Beliau adalah sosok pendidik yang luar biasa, mendidik dengan ketaladanan. Hari-hari beliau, aktifitas beliau selalu dihiasi dengan sunnah Rasul, mulai dari bangun tidur hingga tidur kembali. Taka ada malam yang terlewatkan oleh beliau kecuali dalam sujud panjangnya, tak ada senin kamis yang beliau tinggalkan selain menahan rasa haus dan lapar, tak ada dhuha yang beliau lewatkan kecuali dengan bertadarus dan menghayati ayat-ayat cinta-Nya.
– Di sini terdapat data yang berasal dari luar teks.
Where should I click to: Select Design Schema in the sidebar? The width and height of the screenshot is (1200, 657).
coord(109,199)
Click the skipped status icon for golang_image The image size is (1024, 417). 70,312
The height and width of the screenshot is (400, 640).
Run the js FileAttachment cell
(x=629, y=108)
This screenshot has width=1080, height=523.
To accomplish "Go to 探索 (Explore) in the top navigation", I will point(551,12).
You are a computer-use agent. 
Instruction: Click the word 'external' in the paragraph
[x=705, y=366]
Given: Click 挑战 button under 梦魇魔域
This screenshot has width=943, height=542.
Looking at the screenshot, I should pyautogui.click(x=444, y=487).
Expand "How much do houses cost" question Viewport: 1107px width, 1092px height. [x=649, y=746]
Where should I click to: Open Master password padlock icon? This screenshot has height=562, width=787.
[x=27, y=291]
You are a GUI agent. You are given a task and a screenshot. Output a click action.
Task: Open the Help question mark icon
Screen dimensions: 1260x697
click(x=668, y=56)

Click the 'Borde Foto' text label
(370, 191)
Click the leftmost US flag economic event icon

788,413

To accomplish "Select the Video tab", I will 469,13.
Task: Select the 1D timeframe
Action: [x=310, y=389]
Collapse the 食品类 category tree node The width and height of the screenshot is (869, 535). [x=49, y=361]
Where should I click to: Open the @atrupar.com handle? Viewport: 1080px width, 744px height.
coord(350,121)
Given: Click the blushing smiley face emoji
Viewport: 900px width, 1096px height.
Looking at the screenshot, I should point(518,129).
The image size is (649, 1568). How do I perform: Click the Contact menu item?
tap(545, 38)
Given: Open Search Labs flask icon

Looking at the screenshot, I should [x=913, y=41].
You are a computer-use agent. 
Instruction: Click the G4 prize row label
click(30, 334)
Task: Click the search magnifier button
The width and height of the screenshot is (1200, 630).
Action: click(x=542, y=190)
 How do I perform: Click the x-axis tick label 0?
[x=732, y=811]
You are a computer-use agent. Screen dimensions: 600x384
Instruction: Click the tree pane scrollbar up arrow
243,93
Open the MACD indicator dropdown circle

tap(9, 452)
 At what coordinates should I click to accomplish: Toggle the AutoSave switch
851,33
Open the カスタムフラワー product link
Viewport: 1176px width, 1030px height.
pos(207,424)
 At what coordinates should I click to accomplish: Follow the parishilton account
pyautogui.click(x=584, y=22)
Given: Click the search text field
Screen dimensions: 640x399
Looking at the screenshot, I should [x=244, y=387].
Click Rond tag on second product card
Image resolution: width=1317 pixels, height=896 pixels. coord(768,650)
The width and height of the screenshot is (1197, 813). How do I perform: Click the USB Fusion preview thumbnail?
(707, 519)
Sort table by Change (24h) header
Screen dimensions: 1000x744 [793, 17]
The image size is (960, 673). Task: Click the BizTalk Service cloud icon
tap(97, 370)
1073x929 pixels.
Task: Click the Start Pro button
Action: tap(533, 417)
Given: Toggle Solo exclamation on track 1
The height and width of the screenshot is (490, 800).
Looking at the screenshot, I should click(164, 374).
Beliau juga dikenal sebagai sosok yang dermawan, walaupun hidup dengan kehidupan yang pas pas an namun tidak menyurut keinginannya untuk terus memberi dan berbagi. Jadi tak heran bila beliau rela berjalan kaki dari pasar aceh kekediaman beliau dikarenakan seluruh uangnya diberikan kepada peminta minta. Hingga akhir hayatnya beliau hanya memiliki rumah yang sangat sangat sederhana, rumah yang mungkin tak layak bagi seorang anggota DPR RI.

***

B. Hijrah Ke Banda Aceh.

Perpindahan (hijrah) dari suatu tempat, daerah dan dari suatu kondisi ke tempat dan kondisi lainnya, merupakan peristiwa yang pernah dilakukan Nabi Muhammada Saw. Makna hakiki dari proses hijarah adalah harapan untuk terwujudnya perubahan-perubahan dan cita-cita yang pada setiap manusia. Demikian juga halnya dengan sosok Tgk. Nash, pada tahun 1971 beliau hijrah ke Banda Aceh sebagai ibu kota Provinsi Aceh

Banda Aceh sebagai pusat kota, tentunya Tgk.Nash seringkali bersentuhan dengan nilai-nilai dan pandangan yang sebelumnya belum pernah ia dapatkan dalam lembaga pendidikan dayah yang sarat dengan nilai-nilai religius. Peran dan fungsi sosial keagamaan yang pertama kali ia dapatkan adalah menjadi imam mesjid Baitul `Allam-Masjid dimana Tgk. Nash berdomisili, yaitu di desa Kuta Alam. Suatu tanggung jawab yang besar tentunya, yang tidak hanya sekedar menjadi imam ketika shalat lima waktu, namun menyelesaikan berbagai persoalan kehidupan yang timbul ditengah-tengah masyarakatnya dan bagaimana membentuk karakter manusia untuk selalu patuh dan melaksanakan ajaran Islam.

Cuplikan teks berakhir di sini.